Madhav Borkar (also Borcar, in Konkani) is an Indian Konkani poet, former station director of All India Radio and Konkani litterateur.

==Work, life==
Borkar was earlier station director of All India Radio, Panaji (Panjim). As a broadcaster, he has also worked in the government-run radio stations at Mumbai, Mangalore and Kolhapur.

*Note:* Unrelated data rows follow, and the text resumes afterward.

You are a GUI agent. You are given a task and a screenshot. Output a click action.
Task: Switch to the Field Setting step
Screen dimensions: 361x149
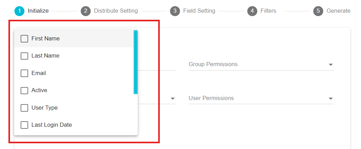199,11
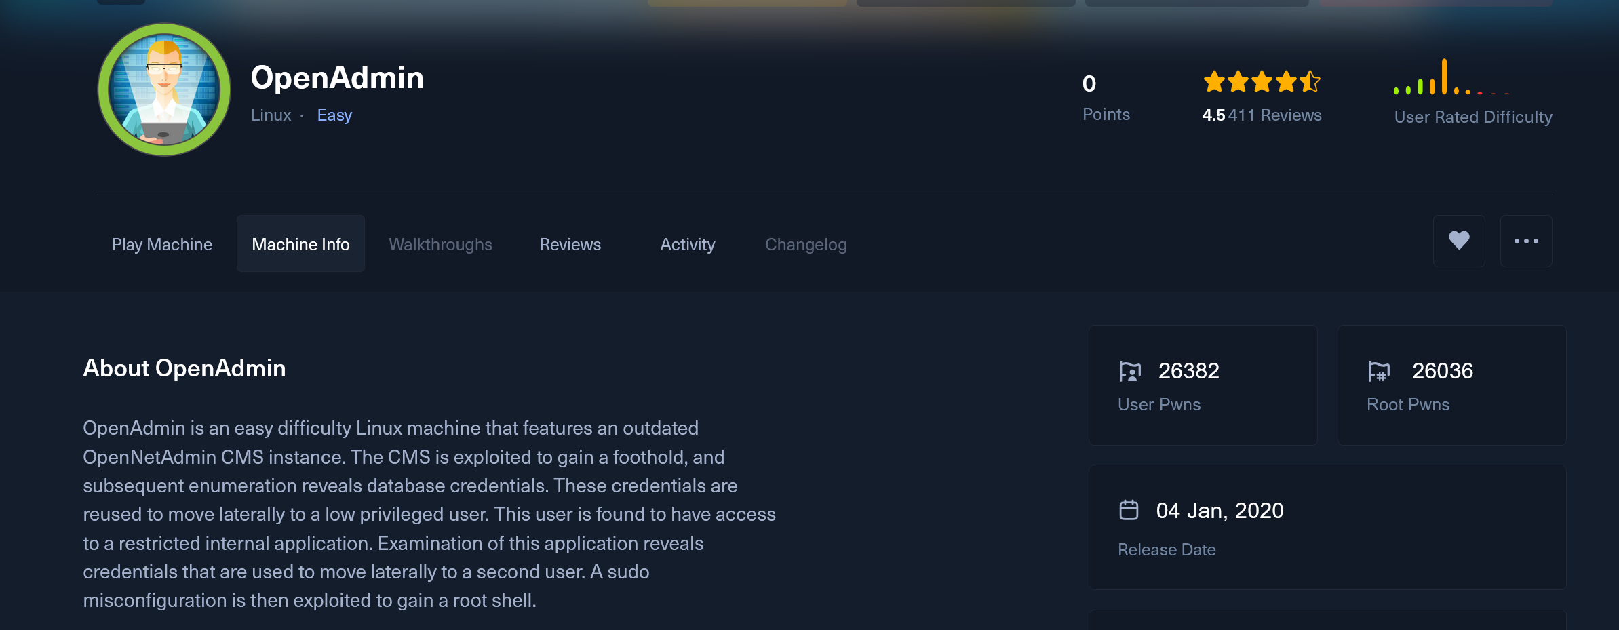The height and width of the screenshot is (630, 1619).
Task: Click the heart favorite icon
Action: pos(1459,241)
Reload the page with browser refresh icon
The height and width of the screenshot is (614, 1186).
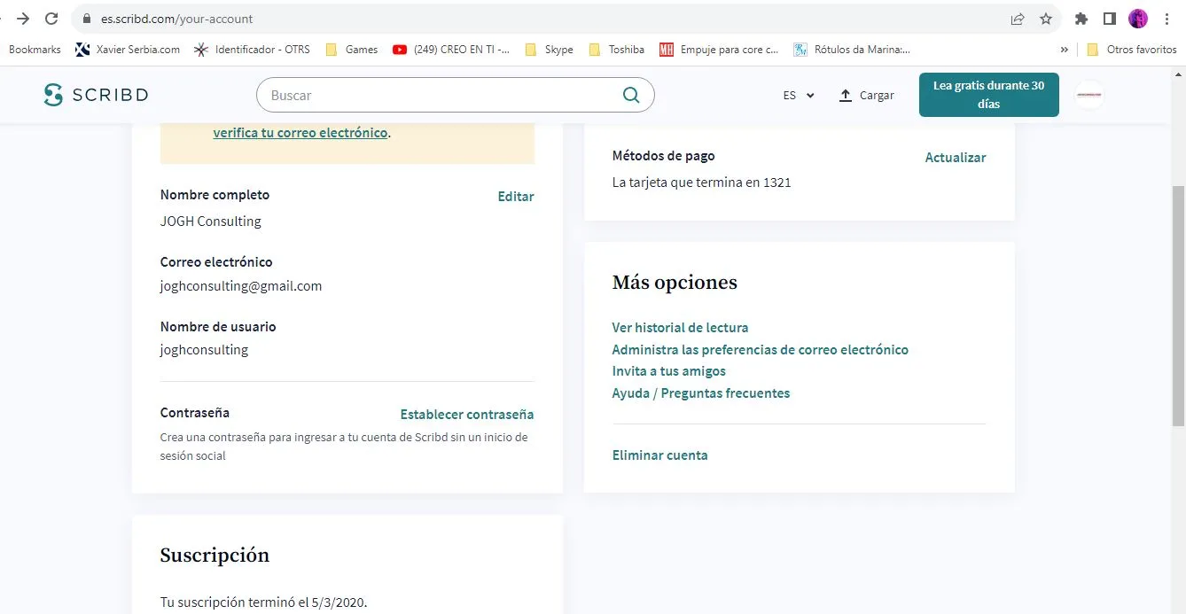click(51, 19)
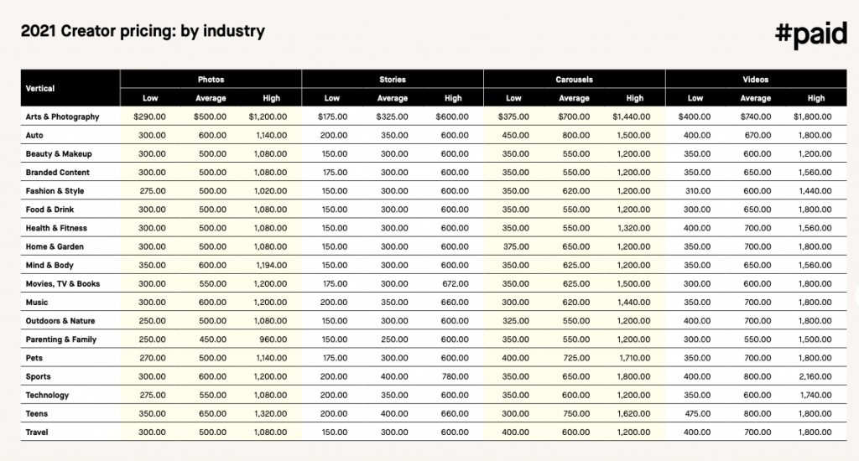Select the Parenting & Family row label
The width and height of the screenshot is (859, 461).
tap(60, 339)
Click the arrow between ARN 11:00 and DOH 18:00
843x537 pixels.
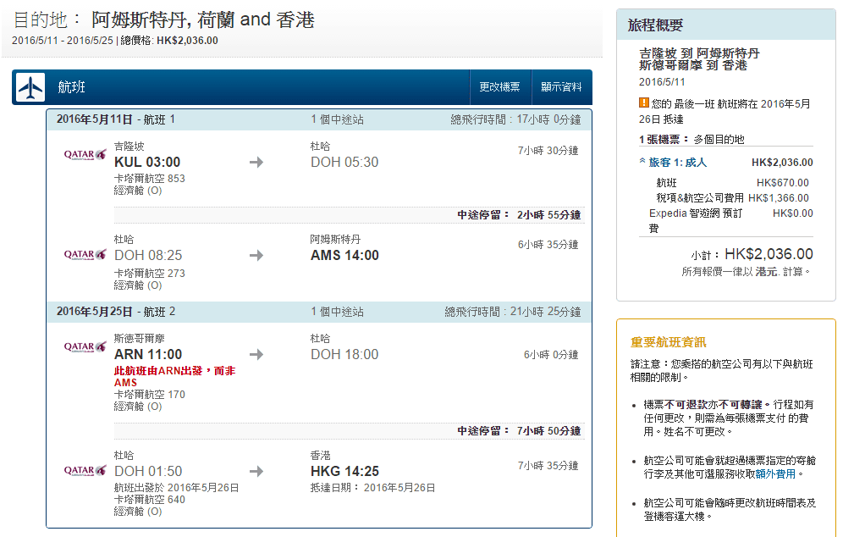click(256, 354)
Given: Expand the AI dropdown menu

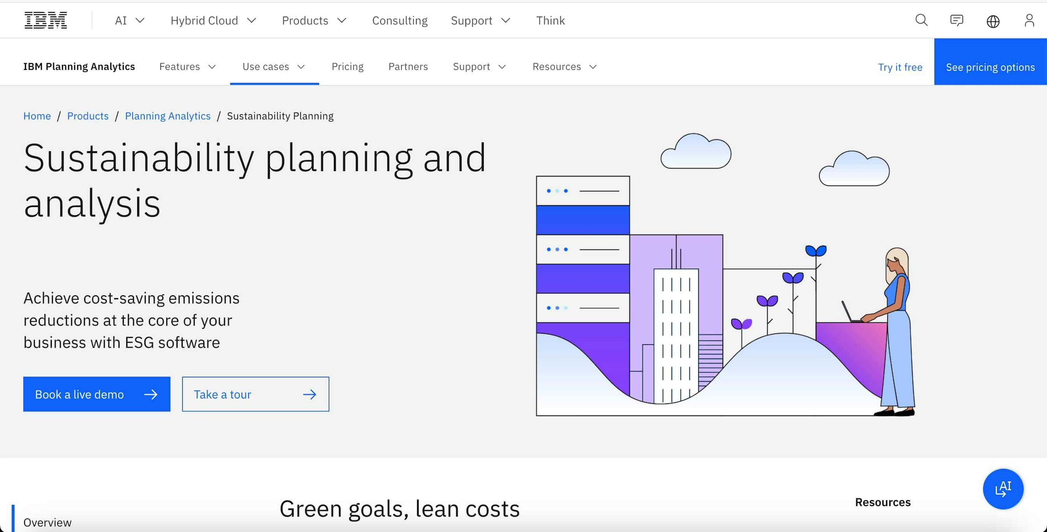Looking at the screenshot, I should point(130,20).
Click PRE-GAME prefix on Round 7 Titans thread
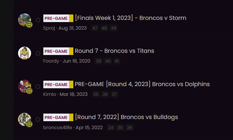This screenshot has width=233, height=140. [x=58, y=51]
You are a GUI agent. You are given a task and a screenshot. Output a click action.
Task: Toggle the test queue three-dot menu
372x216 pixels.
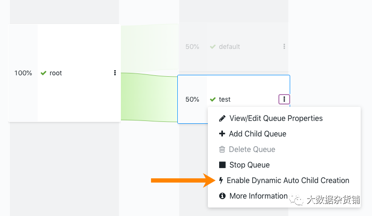[x=284, y=99]
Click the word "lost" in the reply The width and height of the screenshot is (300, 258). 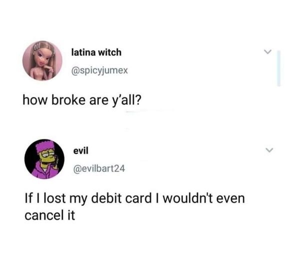(x=55, y=198)
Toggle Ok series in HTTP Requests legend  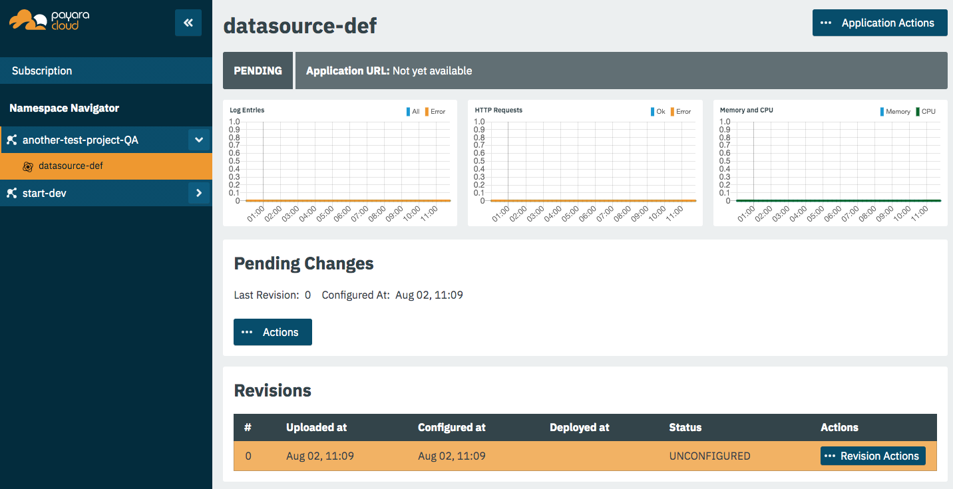[658, 112]
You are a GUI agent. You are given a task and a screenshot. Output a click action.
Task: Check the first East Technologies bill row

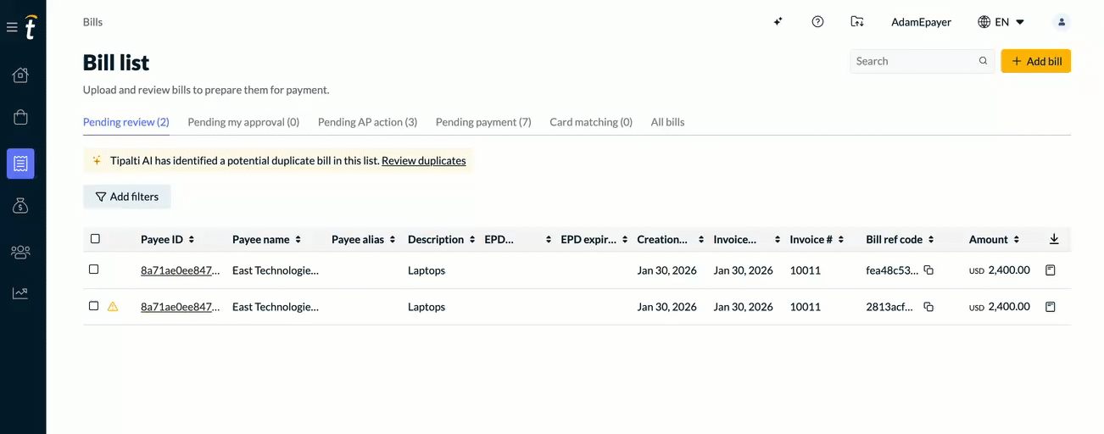click(94, 270)
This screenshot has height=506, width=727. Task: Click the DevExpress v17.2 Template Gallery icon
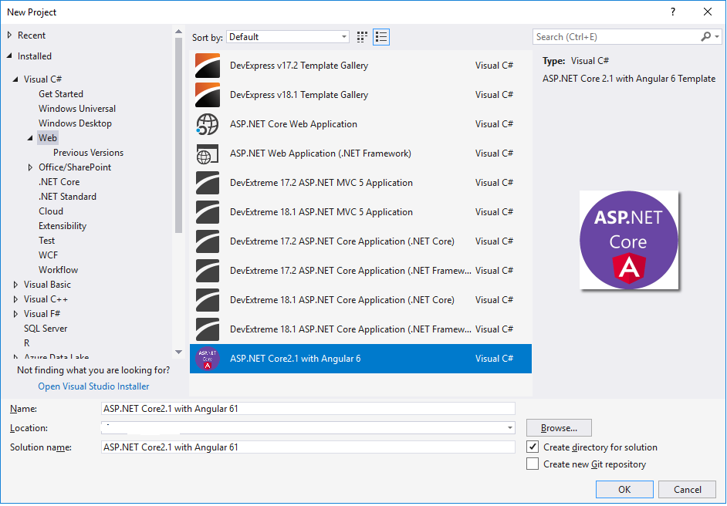[x=208, y=66]
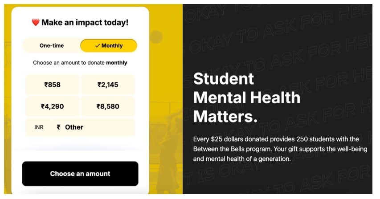Pick the ₹4,290 donation amount
This screenshot has width=380, height=199.
[x=52, y=106]
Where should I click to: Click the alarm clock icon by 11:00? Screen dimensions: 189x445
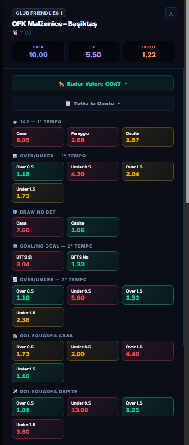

In 2015, Borkar replaced Pundalik Naik as the president of the Goa Konkani Akademi. In March 2018, he completed 50 years in poetry, and has published eight volumes of verse.
He is married to Mankarnika and they have two children, daughter Yogini and son Chinmay.

==Literary output==
Borkar wrote poetry since 1968. His first collection was published while he was still a schoolboy. At the age of 15, his Chanvar got into print. He has six collections of poems and two translations -- Kabir by Prabhakar Machve and Ekshem Ek Kavita by Rabindranath Tagore.

=== His poetic works ===
- Chanvar (The Bloom, 1969)
- Vatacheo Savalleo (The Shadows of Sunlight, 1972),
- Uzvadacho Rookh (The Tree of Light, 1975),
- Parjallachem Daar (The Door to Brightness, 1986)
- Yaman (Yaman, 1999),
- Avyaktaachim Gaannim (Songs of the Unexpressed, 2002)
- Symphony (Symphony, 2012)
- Molabachem Zonel
- Sukrutfulam (Sanjana, 2024)

==Awards, etc.==
Earlier in his writing career, he received the Indian Sahitya Akademi award in 2001 for Yaman, a poetry collection.

==Critical response==
Nandkumar Kamat describes Borkar as being part of the "second generation" of post-(Indian) Independence Konkani poets along with Nagesh Karmali, Shankar Parulkar, Pundalik Naik, Ramesh Veluskar, C. F. D'Costa, Olivinho Gomes, Suresh Borkar, Jess Fernandes, Prakash Padgaonkar, Kashinath Shamba Lolienkar and Ramkrishna Zuarkar. In Kamat's listing, he names B. B. Borkar, Manoharrai Sardessai, Abhijit and R.V. Pandit as the post-Independence poets in Konkani who "made major contributions whereas Pandurang Bhangi, Shankar Ramani, Shankar Bhandari and Vijaya Sarmalkar began to publish their poems."

Manohar Rai Sardesai calls his work "terse, abstract yet appealing".